Todas as estratégias para colocar o paciente no centro do negócio devem passar por uma medicina mais humanizada e segura. Ao mesmo tempo, precisam estabelecer contratos claros entre as operadoras e os prestadores de serviço e obviamente, implantar modelos de remuneração com foco nos resultados.
O professor da Fundação Getúlio Vargas (FGV), especialista em gestão da Saúde Carlos Sverdioff, explica em seus trabalhos sobre o assunto que a aplicação de conceitos de Experiência Relatada pelo Paciente (Patient Reported Experience, PREMs) e Desejos Reportados pelo Paciente (Patient-Reported Outcome Measure, PROMs) são fundamentais para aprimorar a assistência.

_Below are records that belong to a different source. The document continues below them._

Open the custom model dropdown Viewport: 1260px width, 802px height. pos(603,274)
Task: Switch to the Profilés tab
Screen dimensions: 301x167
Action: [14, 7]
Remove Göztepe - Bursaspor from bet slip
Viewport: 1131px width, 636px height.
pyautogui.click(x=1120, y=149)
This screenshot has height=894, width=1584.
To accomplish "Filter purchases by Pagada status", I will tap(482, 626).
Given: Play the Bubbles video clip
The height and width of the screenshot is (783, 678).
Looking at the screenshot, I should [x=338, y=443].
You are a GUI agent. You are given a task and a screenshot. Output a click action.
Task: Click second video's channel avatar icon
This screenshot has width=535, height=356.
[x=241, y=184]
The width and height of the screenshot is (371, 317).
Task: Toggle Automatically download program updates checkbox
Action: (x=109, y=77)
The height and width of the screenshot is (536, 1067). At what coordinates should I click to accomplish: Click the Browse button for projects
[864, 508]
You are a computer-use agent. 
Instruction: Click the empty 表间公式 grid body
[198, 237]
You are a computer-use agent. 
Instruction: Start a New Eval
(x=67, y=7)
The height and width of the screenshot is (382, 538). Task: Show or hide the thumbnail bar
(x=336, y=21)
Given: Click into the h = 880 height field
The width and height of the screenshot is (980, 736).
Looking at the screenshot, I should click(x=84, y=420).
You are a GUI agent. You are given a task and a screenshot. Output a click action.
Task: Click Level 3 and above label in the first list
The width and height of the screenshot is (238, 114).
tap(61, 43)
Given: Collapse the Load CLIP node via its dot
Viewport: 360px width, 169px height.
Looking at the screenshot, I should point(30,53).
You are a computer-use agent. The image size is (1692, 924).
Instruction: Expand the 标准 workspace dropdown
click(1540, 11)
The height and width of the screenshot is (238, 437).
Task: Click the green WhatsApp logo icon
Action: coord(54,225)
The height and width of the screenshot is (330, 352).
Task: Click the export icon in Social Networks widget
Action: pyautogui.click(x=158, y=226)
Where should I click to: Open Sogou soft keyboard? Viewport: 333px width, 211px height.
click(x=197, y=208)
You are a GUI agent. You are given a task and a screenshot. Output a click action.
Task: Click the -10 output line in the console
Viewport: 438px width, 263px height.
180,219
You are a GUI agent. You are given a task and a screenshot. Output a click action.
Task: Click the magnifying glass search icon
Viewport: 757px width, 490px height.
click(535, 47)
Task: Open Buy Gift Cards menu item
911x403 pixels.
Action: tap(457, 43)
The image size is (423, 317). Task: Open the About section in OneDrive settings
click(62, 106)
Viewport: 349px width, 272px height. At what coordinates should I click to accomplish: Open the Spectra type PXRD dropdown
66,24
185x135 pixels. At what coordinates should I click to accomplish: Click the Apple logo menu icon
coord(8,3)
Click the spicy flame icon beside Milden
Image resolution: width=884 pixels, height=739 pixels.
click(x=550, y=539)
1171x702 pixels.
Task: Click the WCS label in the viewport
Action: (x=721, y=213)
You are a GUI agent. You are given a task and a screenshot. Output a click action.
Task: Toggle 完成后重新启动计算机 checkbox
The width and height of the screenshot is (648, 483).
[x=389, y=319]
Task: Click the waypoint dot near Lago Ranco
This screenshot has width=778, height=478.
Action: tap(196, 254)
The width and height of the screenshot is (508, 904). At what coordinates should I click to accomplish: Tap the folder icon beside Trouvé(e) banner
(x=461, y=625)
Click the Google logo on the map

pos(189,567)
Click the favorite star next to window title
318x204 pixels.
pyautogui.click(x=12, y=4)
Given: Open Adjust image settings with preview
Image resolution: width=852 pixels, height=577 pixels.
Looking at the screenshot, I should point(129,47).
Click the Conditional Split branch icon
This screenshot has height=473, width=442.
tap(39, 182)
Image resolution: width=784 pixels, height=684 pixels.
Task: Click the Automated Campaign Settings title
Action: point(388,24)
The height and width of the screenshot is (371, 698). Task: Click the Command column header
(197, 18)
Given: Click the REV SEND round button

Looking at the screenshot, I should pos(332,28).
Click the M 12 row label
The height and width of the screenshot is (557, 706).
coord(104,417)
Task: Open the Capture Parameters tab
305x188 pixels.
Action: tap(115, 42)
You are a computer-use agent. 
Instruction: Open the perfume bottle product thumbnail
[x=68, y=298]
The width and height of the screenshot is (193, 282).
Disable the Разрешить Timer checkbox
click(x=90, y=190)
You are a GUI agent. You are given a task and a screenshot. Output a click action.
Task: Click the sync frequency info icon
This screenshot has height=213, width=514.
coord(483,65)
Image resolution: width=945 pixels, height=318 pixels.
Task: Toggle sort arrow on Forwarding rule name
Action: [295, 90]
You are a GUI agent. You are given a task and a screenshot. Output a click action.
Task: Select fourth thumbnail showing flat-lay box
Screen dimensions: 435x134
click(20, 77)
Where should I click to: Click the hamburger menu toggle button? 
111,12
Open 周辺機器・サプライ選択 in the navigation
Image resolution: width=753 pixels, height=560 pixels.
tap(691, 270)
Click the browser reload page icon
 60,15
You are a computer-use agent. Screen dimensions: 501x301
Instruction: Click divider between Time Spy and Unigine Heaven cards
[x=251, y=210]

Ele demonstra que o cuidado envolve uma série de processos como hotelaria, faturamento e tratamento. Segundo o professor, todos podem ser avaliados em relação à experiência do paciente e o valor de cada um deles medido para se chegar ao resultado final.
Medir saúde
Para aplicar o modelo é preciso monitorar os pacientes com tecnologias que meçam saúde.
Caso contrário, os especialistas dizem que seria necessário um grande volume de consultas periódicas e uma infinidade de profissionais e sistemas trabalhando exclusivamente com gestão de dados.
Outro alerta para mudar o quadro atual é criar mecanismos de acompanhamento e geração de indicadores confiáveis para grandes populações e não apenas para cinco ou 10 pacientes.
Com isso é possível detectar comportamentos “anormais” ou fora de padrão. Na prática as tecnologias identificam as exceções em parâmetros já estabelecidos.
Dessa forma, o médico pode atuar estritamente onde faz diferença, evitando tarefas burocráticas e ainda melhorando a sua produtividade.
Em suma, o sistema de saúde baseado em valor não é utopia. Ao contrário: é capaz de mobilizar toda a cadeia para tomar decisões responsáveis e a realizar de fato um gerenciamento clínico mais eficiente, com iniciativas que promovam a saúde das pessoas, antecipando problemas.
Quanto mais coordenado, apropriado e eficaz o tratamento, melhores são as recompensas, e maior é a sustentabilidade econômica do setor.